Sunday, July 3, 2011



Vulnerability is an emotion I am not that accustomed to, but I got a fresh taste recently.

It started off as just a wicked bad sore throat and then developed into something way less fun. I had zero energy and could barely function. I spent 6 days total in bed with poor Barry waiting on me and looking after the guesthouse by himself. He is so kind and was so determined not to let me get out of bed that he even gave me a bell at one point so that I could summon him when ever I liked. (now that is love for sure) I was as sick as I can ever remember being (even sicker than when I was in India for those that can remember that fun trip). Now I am recovered, I can see I wasnt at any risk of dying, but that didnt make me feel any less vulnerable at the time.

I guess its because we live in Haiti and I couldn't just pop down to my local doctor and get checked. I guess it made me remember just how far from home we are. But mainly I think I felt vulnerable because God was trying to teach me something valuable, give me a window into how it feels to live in a third world country where health care for the most part doesn't exist.

My lowest point for sure was sitting against the fence of the nearby Doctors Without Borders compound hoping the french of the guest that took me there was good enough to get us in the gate. Hoping that we hadn't arrived too late in the morning and the doctors had all gone for the day. I sat there propped up against the fence as I didn't have the energy to stand anymore, just hoping and praying that they would let us in.

Eventually they let us in and a sweet Belgian girl showed us to a room downstairs where we could wait for someone to come. I don't know why they let us in. Was it because we where white. Or because I looked so bad, I don't know the answer but I was relieved. They checked me over and gave me a malaria test just in case (it was negative). The lady told me that it was probably not going to make any difference which antibiotic that she gave me as it was probably not going to work. Instead she told me that I would probably be sick for 8 - 10 days then get better. Cheery prognosis I thought. She gave me a broad spectrum antibiotic just in case it helped and sent me on my way.

So what did I learn? Well I learnt that being sick in Haiti leaves you vulnerable and afraid. Even though I had caring friends just a phone call away and a husband caring for my every need. I felt alone and I felt I had no options. I learnt that not having choices really sucks.

Even though I knew the blessing that health care is I didn't fully appreciate it till now. I will never ever complain about health care in Australia again and anyone that knows our story knows that's not easy for me to say, because our health system is less than perfect.

It breaks my heart thinking of all of the men, women and children lying in their tents or shacks around Haiti tonight that have no one they can call. They are gravely sick and they have been turned away at the gate and nobody is taking care of their needs. No health system, No medicine, No choices. There loved ones can only look at them and pray they make it through the night.

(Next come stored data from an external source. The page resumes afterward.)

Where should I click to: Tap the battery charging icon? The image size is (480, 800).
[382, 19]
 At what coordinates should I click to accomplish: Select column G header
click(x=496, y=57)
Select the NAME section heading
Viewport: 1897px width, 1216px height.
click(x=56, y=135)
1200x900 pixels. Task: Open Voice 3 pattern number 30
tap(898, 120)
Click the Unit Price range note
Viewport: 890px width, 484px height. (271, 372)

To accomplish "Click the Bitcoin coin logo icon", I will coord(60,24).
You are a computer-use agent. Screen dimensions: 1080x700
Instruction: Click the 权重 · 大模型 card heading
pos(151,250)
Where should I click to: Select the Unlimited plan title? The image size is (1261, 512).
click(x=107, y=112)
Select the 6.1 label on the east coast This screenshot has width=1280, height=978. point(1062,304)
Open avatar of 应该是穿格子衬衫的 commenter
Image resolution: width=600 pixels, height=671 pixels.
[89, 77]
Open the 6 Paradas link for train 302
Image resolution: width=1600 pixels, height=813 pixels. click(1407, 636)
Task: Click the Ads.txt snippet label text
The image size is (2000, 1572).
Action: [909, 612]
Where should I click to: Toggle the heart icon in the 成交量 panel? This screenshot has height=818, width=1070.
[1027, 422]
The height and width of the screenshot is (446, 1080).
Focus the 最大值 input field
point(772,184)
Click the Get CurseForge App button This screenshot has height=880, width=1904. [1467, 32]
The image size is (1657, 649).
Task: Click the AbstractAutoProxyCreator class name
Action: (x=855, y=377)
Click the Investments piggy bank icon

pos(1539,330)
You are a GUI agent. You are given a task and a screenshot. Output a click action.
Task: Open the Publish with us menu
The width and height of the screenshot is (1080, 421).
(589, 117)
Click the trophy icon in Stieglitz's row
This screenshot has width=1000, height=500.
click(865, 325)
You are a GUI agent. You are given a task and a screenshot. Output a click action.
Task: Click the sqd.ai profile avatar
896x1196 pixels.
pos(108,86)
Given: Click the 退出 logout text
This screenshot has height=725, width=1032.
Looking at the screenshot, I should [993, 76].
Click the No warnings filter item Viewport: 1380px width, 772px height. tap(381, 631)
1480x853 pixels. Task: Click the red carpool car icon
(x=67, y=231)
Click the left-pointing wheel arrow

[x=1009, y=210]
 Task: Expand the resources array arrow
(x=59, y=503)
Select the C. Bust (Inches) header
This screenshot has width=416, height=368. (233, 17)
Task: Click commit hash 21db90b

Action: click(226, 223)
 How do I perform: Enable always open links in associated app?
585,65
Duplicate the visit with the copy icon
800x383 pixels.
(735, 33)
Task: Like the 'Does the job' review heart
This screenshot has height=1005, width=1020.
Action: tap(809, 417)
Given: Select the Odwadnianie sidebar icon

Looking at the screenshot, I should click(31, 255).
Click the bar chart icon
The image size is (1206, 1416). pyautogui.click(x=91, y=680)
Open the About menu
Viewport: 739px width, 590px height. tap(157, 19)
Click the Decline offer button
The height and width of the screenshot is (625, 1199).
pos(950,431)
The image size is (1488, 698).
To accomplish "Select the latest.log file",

I got a glimpse into this reality but I know I don't have the ability to fully appreciate it. It was a dark feeling knowing there is nothing I can do to fix the heath system here, I am not a doctor, I am not medical in any way. What was this lesson for?

Then a glimmer of HOPE was cast in my direction. One of the ladies that worked for us at the guesthouse told me yesterday she dreams of finishing high school and going to college to become a doctor. How cool is that. She has been trying to get in to a national school as she doesn't have the money to pay to go to school but she hasn't got a place yet. Barry and I talked about it tonight and we are going to use some of the money raised before we left to help her go to school. Help her become the doctor she wants to be and help her, help her people. So excited for her.

I know its just a drop in a very large ocean but its a drop none the less.